From the passage on reservoir geophysics below, copy word for word the stretch that begins at the words "In this paper" and stops after "field production data.".

--- Extract ---

<<<<

- Copyright © 2001 Society of Exploration Geophysicists
Today's geophysicists work ever more closely with reservoir engineers and geologists due to the advent of geophysical techniques for reservoir surveillance. Geophysicists have transcended their traditional task of exploration in order to monitor reservoir performance. They are thus called upon to understand the nature of fluid flow within a reservoir and the relationship between reservoir/fluid properties and geophysical observations. It would seem that the physics of fluid flow within a reservoir is, for the most part, unrelated to the phenomena traditionally studied by exploration geophysicists, such as wave propagation within the earth. However, while the physics of fluid flow and elastic-wave propagation are distinct, many shared concepts are extremely useful in reservoir characterization and performance analysis.
In this paper we discuss a common framework for treating both reservoir engineering and geophysical data, based on asymptotic solutions of the governing differential equations. The asymptotic formulation leads to a practical and efficient methodology, akin to geophysical tomography, for reservoir characterization based on field production data.

>>>>

Word and element location listing
<<<<

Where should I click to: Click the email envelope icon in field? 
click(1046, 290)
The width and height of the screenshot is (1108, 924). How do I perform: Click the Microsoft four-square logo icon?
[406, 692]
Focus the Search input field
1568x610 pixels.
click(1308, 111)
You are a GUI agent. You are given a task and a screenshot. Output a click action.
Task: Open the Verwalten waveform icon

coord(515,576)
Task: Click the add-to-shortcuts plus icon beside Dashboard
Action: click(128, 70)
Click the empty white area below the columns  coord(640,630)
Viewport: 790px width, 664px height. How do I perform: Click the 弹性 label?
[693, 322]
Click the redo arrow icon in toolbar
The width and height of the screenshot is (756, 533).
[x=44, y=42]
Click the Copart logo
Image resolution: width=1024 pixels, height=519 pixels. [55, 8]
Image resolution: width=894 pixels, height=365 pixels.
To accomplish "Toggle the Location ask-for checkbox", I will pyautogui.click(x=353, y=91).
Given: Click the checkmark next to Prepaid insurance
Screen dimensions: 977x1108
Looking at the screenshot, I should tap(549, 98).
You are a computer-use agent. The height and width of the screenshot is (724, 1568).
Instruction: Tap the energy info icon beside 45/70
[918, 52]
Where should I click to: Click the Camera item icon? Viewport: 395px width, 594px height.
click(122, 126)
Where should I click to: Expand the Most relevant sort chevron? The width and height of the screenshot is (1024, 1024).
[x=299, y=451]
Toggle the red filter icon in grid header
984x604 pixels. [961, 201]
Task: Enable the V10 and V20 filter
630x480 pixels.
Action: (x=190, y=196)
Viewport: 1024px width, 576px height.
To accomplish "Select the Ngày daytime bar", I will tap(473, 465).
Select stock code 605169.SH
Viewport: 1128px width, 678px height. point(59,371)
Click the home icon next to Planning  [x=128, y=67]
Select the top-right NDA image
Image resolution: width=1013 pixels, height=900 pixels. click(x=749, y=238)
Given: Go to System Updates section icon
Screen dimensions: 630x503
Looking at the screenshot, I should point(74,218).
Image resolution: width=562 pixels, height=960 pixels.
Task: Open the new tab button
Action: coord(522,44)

>>>>

--- Solution for this task ---
In this paper we discuss a common framework for treating both reservoir engineering and geophysical data, based on asymptotic solutions of the governing differential equations. The asymptotic formulation leads to a practical and efficient methodology, akin to geophysical tomography, for reservoir characterization based on field production data.